The risk of mortality with AHA is 20%, although it is substantially lower in patients
diagnosed in the peripartum period.[3]
[4] Thus, as soon as AHA is suspected, hematology should be consulted. Multidisciplinary
discussions between obstetrics, hematology, transfusion medicine, anesthesiology,
critical care, and IR should be coordinated as appropriate. As each surgical or procedural
intervention carries a high risk of hemorrhage, there should be careful deliberate
multidisciplinary considerations for managing further bleeding episodes. If possible,
medical management or IR procedures may be preferred to minimize bleeding from surgical
sites. As seen in both cases, pregnancy-associated AHA can present with mucosal, venous,
and arterial bleeding that is refractory to usual first-line interventions.
Due to the ongoing risk of bleeding in the peripartum period, treatment should be
rapidly initiated in patients whose presentations are suspicious for AHA. Treatment
generally involves two components: replacement of depleted factor VIII and reduction
of the inhibitor via immunosuppression ([Table 1]). TXA can be used as an adjunct for acute bleeding, but other traditional hemostatic
agents such as desmopressin have limited utility and should be avoided. Although the
aPTT should begin to normalize once factor VIII levels reach 30 to 50% of normal,
response to treatment should be judged clinically. Failed initial therapy, defined
as failure of inhibitor titer to decline, or factor VIII level to rise in 3 to 5 weeks,
should prompt consideration of second-line therapies. Reasonable second-line options
include calcineurin inhibitors (e.g., cyclophosphamide), rituximab, or a combination
of immunosuppressive agents.[6]
[7]
Table 1
Treatment options for acquired hemophilia A
Agent
|
Considerations
|
Factor replacement
|
Recombinant porcine factor VIII
|
● Easy to monitor
● May require higher doses or may be less effective if autoantibody is cross-reactive
with porcine factor VIII
|
Anti-inhibitor coagulant complex
|
● More effective for high factor VIII inhibitor titers (> 10 BU)

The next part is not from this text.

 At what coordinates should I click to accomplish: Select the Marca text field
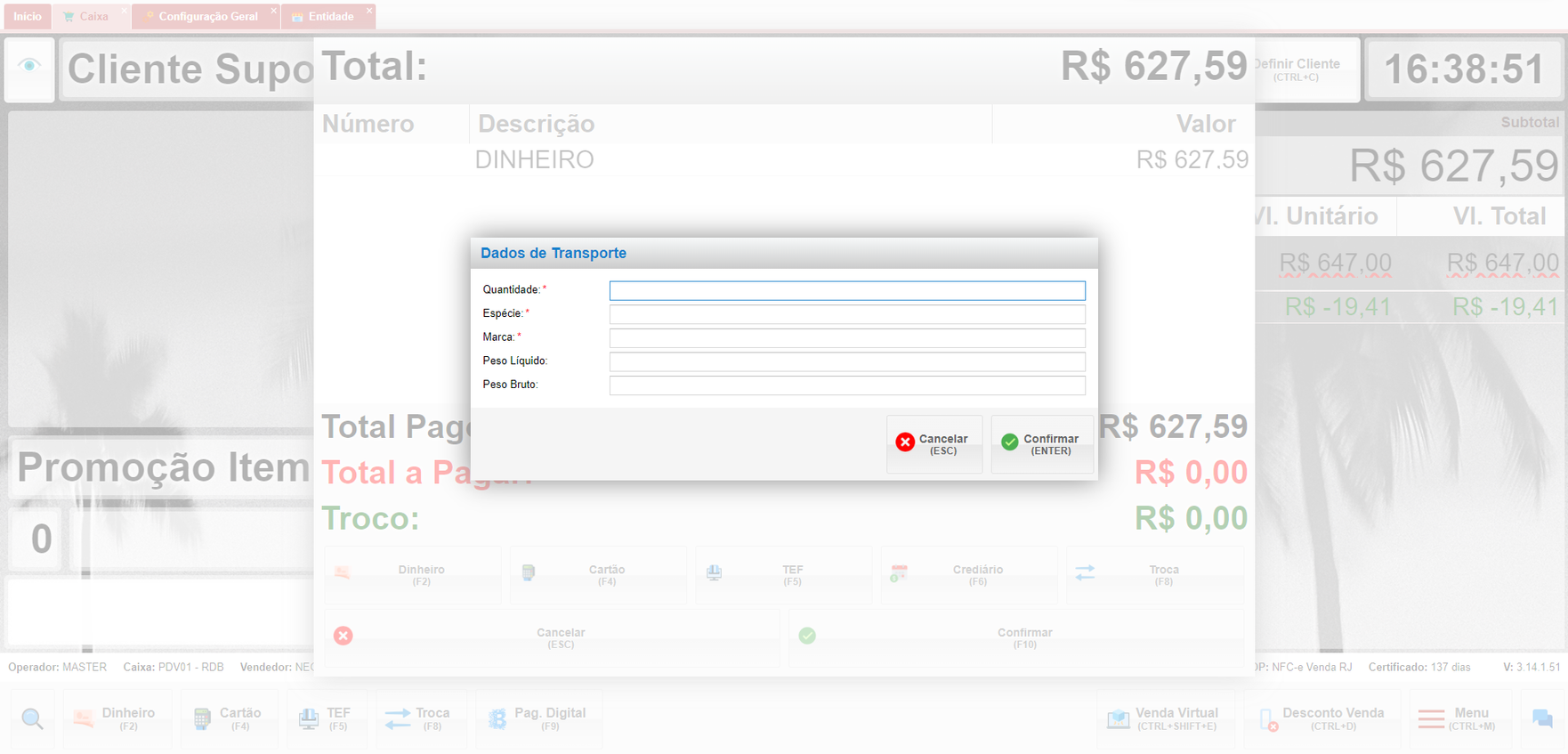click(x=846, y=338)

● No laboratory value to monitor
● Potential risk of arterial and venous clot
|
Recombinant factor VII activated
|
● More effective for high factor VIII inhibitor titers (> 10 BU)
● No laboratory value to monitor
● Potential risk of arterial and venous clot
|
Immunosuppression
|
Corticosteroid
|
● May take ≥ 3 wk to see clinical benefit
● Typical adverse events associated with steroids
|
Cyclophosphamide (+ corticosteroid)
|
● May have faster response than steroids alone
● Highest rate of complete remission
● Needs monitoring for bone marrow suppression
● Breastfeeding contraindicated
|
Rituximab[7] (+ corticosteroid)
|
● Fewer and less severe side effects
● Very few cases reported in the literature
● Acceptable for use while breastfeeding
|
The long-term prognosis for patients diagnosed with peripartum AHA is mixed. Mortality
occurs in less than 5% and remission in greater than 90% of cases. However, depending
on the initial immunosuppressive regimen, relapse occurs in approximately 12 to 18%
of patients and long-term follow-up with a hematologist is recommended.[8] Cases of transplacental transmission of antibodies to factor VIII, with neonatal
hemorrhage, have been reported.[9] Neither of the neonates in these cases demonstrated any signs of abnormal bleeding.
In summary, these two cases demonstrate a rare but important consideration for recurrent
or delayed PPH. Any peripartum patient with persistent unexplained bleeding and a
prolonged aPTT should be promptly evaluated for AHA. Including AHA on the differential
in this clinical presentation is critical as (1) failure to quickly diagnose and initiate
treatment can lead to significant morbidity and (2) AHA is unlikely to respond to
traditional medical and surgical management of PPH, as these do not resolve the underlying
coagulopathy. These cases underscore that early initiation of multidisciplinary care
is vital to the successful management of peripartum AHA.